Among the 81 that increase β-amyloid toxicity, the investigators said on gene, SURF4 stands out based on its role in controlling intercellular calcium that increases the toxicity of the β-amyloid protein. The study is published in the International Journal of Molecular Sciences.

“Calcium is one of the most important messengers that transfer information from the outside to within cells. It is involved in almost all cell functions,” said study lead Francisco J. Muñoz faculty member in the Laboratory of Molecular Physiology, Department of Medicine and Life Sciences at UPF. “Hence, when the Surf4 protein is overexpressed, which decreases calcium entry and aborts the cellular processes dependent on it, neurons cannot function and they become very sensitive to amyloid toxicity.”

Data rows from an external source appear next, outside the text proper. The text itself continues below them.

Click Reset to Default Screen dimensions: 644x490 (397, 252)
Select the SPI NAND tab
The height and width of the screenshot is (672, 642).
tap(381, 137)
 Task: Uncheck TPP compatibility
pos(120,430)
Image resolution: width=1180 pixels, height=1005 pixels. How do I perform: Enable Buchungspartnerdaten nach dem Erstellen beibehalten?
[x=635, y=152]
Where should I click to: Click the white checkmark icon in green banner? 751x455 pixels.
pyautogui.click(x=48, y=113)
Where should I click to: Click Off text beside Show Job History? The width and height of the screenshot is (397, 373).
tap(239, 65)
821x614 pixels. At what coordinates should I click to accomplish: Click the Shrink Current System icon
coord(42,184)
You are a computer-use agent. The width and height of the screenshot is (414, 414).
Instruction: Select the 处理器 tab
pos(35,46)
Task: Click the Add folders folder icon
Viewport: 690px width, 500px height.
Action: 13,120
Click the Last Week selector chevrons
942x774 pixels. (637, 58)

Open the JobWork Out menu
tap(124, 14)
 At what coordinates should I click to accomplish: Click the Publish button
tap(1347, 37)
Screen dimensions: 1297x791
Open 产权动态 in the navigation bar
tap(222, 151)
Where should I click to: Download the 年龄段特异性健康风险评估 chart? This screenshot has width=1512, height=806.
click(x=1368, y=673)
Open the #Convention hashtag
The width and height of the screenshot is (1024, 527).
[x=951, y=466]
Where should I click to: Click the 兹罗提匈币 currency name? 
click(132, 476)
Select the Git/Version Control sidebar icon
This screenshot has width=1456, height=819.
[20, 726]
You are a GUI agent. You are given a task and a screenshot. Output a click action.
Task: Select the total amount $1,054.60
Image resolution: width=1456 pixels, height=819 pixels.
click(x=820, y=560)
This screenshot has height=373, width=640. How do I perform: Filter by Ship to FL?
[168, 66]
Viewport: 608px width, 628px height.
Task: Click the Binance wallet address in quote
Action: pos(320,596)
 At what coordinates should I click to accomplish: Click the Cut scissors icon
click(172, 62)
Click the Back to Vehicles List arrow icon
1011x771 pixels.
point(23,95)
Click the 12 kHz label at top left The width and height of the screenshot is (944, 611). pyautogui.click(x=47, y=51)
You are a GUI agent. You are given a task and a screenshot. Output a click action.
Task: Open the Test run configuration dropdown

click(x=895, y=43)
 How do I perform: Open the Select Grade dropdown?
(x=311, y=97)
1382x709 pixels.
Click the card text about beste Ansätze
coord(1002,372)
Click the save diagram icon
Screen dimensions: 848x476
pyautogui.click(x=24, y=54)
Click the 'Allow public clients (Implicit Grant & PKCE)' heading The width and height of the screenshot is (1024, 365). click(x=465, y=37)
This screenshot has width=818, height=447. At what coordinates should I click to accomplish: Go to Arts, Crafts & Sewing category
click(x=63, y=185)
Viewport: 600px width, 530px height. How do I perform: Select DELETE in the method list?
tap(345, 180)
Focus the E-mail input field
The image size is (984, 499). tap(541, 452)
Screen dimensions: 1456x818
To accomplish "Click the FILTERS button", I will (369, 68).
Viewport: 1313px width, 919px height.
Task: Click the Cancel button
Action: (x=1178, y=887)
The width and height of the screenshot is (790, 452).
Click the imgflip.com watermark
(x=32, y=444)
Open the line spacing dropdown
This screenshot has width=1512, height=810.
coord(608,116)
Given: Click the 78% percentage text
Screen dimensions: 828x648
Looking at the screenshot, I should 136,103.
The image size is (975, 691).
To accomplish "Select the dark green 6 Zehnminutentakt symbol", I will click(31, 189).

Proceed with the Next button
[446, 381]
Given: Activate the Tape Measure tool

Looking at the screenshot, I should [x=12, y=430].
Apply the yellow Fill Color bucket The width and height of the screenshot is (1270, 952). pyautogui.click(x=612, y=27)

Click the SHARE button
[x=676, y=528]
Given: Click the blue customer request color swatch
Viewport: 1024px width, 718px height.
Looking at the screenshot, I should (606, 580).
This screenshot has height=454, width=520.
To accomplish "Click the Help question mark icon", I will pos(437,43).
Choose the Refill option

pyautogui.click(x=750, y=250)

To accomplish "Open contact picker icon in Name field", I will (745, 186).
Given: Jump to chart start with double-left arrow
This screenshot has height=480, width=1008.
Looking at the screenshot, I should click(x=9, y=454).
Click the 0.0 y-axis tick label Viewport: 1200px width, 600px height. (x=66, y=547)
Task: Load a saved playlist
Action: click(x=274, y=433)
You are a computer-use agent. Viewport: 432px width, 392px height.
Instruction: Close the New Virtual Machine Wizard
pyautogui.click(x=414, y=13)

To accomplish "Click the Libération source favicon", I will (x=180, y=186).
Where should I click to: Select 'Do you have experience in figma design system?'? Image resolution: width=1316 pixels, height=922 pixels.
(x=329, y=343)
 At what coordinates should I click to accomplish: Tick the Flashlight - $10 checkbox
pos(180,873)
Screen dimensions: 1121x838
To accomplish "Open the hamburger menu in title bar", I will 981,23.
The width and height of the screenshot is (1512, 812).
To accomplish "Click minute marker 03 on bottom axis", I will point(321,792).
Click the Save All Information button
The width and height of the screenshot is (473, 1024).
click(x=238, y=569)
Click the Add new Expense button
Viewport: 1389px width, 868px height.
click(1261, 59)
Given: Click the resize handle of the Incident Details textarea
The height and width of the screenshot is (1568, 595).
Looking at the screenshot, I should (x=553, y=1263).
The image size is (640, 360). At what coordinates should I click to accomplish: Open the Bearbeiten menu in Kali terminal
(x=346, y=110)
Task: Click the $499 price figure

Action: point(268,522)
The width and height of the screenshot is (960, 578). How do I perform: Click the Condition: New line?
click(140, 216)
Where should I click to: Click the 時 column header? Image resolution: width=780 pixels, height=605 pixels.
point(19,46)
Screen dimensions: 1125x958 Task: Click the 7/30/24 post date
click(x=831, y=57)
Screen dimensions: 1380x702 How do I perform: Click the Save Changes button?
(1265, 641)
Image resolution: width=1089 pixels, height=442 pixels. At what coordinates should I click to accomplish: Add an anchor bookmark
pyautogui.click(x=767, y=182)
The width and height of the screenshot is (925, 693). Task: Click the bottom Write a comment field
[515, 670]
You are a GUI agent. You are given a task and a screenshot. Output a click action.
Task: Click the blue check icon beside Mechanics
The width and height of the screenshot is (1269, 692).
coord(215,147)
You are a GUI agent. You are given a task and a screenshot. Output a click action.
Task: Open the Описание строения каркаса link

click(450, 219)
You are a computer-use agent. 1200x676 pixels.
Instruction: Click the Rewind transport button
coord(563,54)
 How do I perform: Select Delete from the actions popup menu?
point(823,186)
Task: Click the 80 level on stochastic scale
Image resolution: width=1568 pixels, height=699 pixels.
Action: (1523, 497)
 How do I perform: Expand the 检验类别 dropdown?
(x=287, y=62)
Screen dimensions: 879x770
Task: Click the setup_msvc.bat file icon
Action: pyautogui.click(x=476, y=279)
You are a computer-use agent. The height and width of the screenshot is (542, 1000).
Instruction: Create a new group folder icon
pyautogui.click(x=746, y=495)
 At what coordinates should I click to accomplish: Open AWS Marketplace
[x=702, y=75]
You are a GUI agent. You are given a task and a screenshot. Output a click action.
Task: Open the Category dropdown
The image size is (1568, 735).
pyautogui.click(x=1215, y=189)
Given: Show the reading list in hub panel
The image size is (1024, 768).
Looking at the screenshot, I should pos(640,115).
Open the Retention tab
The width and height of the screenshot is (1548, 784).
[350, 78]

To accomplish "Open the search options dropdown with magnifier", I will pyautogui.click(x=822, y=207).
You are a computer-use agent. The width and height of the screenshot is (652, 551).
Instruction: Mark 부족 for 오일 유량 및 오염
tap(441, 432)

To identify the genes involved in regulating AD, the team analyzed 5,154 mutants of the yeast Saccharomyces cerevisiae with the expression of each gene eliminated. “In the present work, we used Saccharomyces cerevisiae to perform a genome-wide screen to identify regulations of amyloid toxicity. The choice of this model system was based on its reduced complexity and on the similarity of most of its molecular signaling pathways to mammals, including those regulating autophagy, apoptosis, mitochondrial function, cellular trafficking and protein homeostasis,” the researchers noted.

Each of the 5,154 mutants was crossed with other yeasts of the same strain that overexpress the human β-amyloid protein and the viability of these cells was analyzed over several days. In addition, a text mining analysis was performed to identify other genes related to the regulation of β-amyloid protein toxicity.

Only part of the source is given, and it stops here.